Quoted passage:
It gets worse. That shady part of my brain then whispers: “Look, if you never start, you can’t finish it. And if you don’t finish, you can’t fail. Think about that. Thank me later.”
And so I live to fight another day. While the stress piles up.
The Leader’s Hesitation
A similar pattern of hesitation was present in my previous life as a software engineering manager. In my first VP Engineering role, the team was clamoring for clarity on career progression. I promised them we would have a career ladder… and then procrastinated until their frustration was palpable.
Why? Because I wanted a really good career ladder that they really liked and that really solved the problem.
We finally created something which, of course, wasn’t that special and had a number of things that needed improvement. And the months I wasted procrastinating could have been spent doing what had to be done anyway—iterating on it based on the team’s feedback.
In my coaching practice, I witness this hesitation first hand in some of my clients. Especially those with a lot on their shoulders. Too much to do, too many concerns, too many options… “what should I focus on?” Unfortunately, the analysis paralysis, fueled by the fear of taking the wrong action (“What will others think?”) often leads to feelings of inadequacy, the good ol’ imposter syndrome.

(Word and element pointing entries)
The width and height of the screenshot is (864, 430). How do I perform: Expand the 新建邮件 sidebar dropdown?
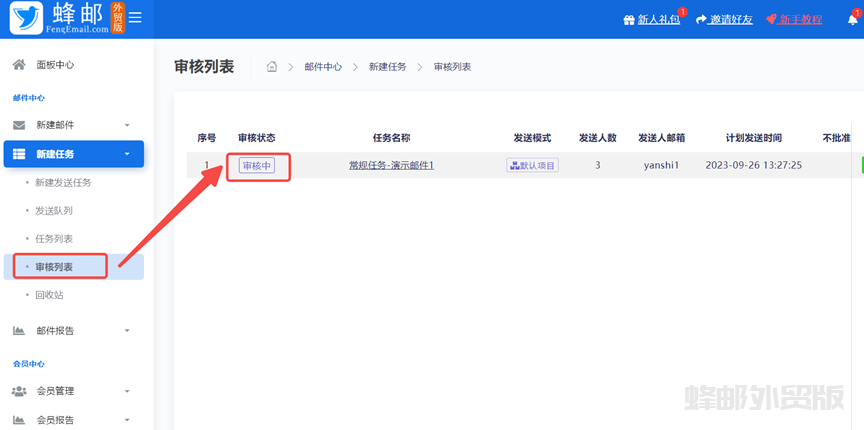pos(72,125)
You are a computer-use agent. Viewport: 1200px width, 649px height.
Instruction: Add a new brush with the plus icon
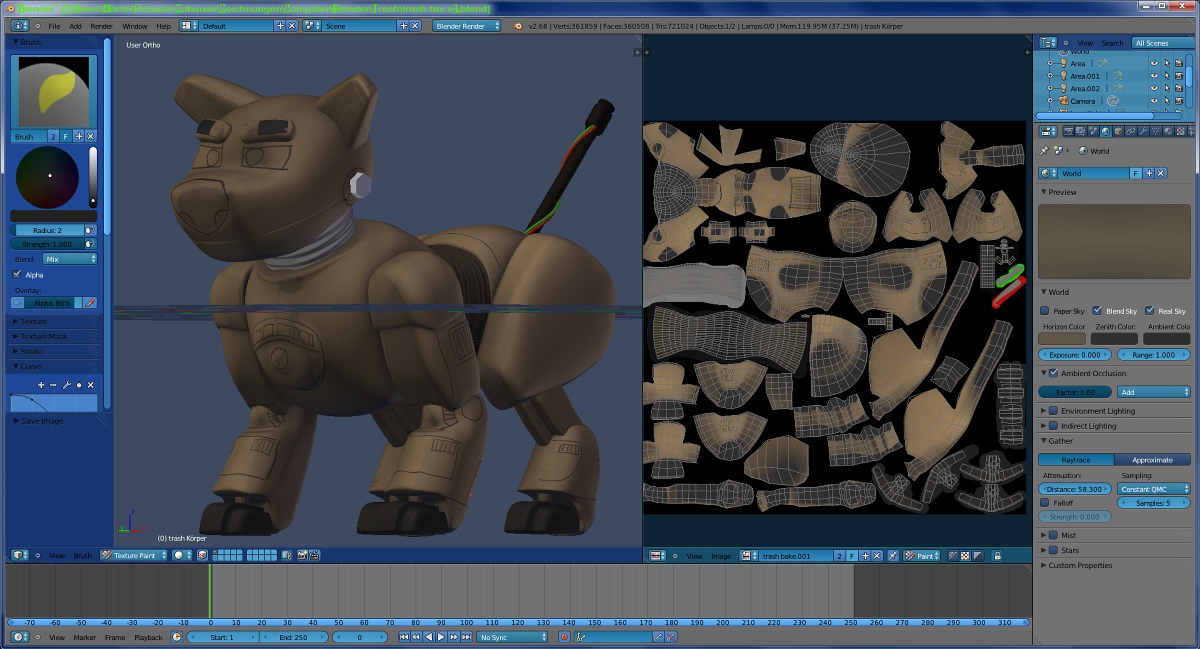click(79, 136)
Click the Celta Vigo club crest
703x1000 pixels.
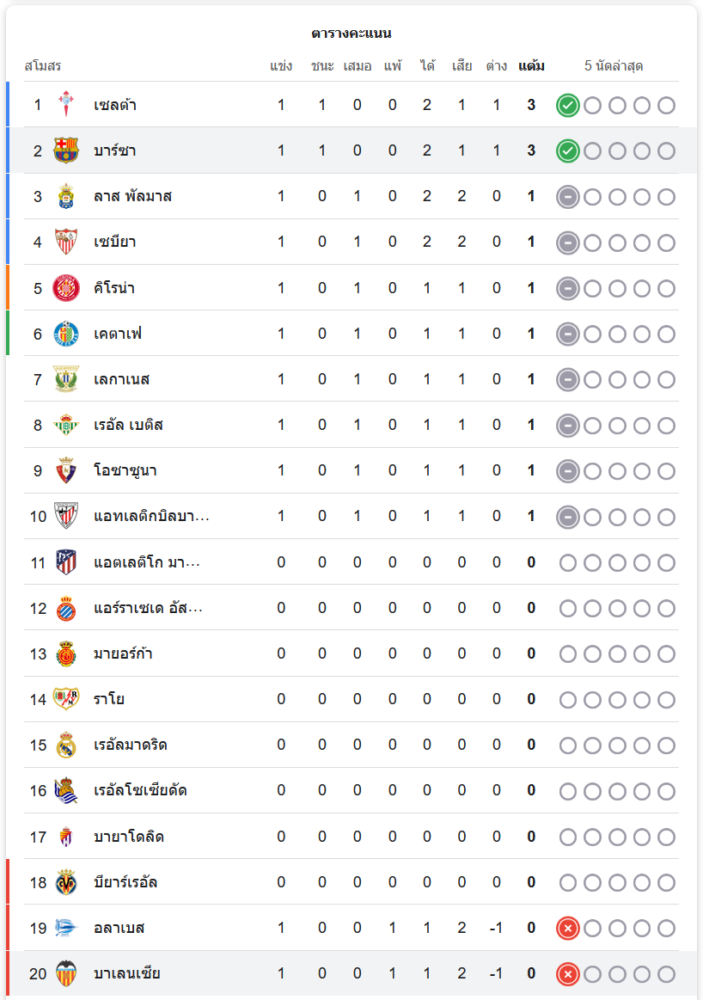click(66, 105)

List of tasks:
**A.** Answer these questions about the passage on hesitation:
(i) In what role did the writer promise the team a career ladder?
(ii) What could the months spent procrastinating have been used for instead?
(iii) What does the analysis paralysis in some coaching clients often lead to?
**B.** Summarize the passage on hesitation in two sentences.
**C.** Carry the passage on hesitation forward from its last sentence.

Response list:
**A.**
(i) The writer's first VP Engineering role.
(ii) Iterating on the career ladder based on the team's feedback.
(iii) Feelings of inadequacy, which the writer calls the good ol' imposter syndrome.

**B.** An inner voice tells the writer that never starting means never failing, and as a VP Engineering the writer put off a promised career ladder out of a wish for a really good one, only to end up with something unremarkable that still needed improvement. The writer also sees this hesitation in coaching clients with a lot on their shoulders, whose analysis paralysis, fueled by fear of taking the wrong action, often leads to imposter syndrome.

**C.**
Pause and Listen
Almost everything we feel is an opportunity to learn about ourselves. And there’s good reasons for bad feelings. These “bad” feelings are our body’s caring yet passive aggressive and clumsy way of telling us that something is off and needs to be examined.
To be able to listen and learn we need to slow down and be mindful. Only then can we ask ourselves the questions that truly matter:
“What is really making me hesitate here?”
“Why is that keeping me from getting started?”
“What would need to be true for the hesitation to go away?”
Today I recognize that my hesitation when it comes to writing, for example, has to do with the fear of failing. And that the fear of failing comes from a deeply embedded routine of feeling like I’m not enough.
The reason I don’t mind sharing this in public is because we all have some degree of such programming, and it doesn’t take away from our potential to do great things. To overcome it, however, we must uncover it first—whatever it might be. For that we need to give ourselves permission to pause, and to listen to what is trying to bubble to the surface.
Getting Past It
Whenever I “close my eyes and just start”, I always produce something that is good enough to keep going. Every. Single. Time. This very newsletter issue you’re reading is precisely a product of such push.
So, how can we create the conditions to just start? How can we feel the fear… and do it anyway?
Here’s a few things that can work:
Create a process… and then trust in it. Process is not just a procedure to follow. Instead, look at (and design) your processes as something to fall back on when motivation fails you. As sculptor Elizabeth King so eloquently put it: “Process saves us from the poverty of our intentions”.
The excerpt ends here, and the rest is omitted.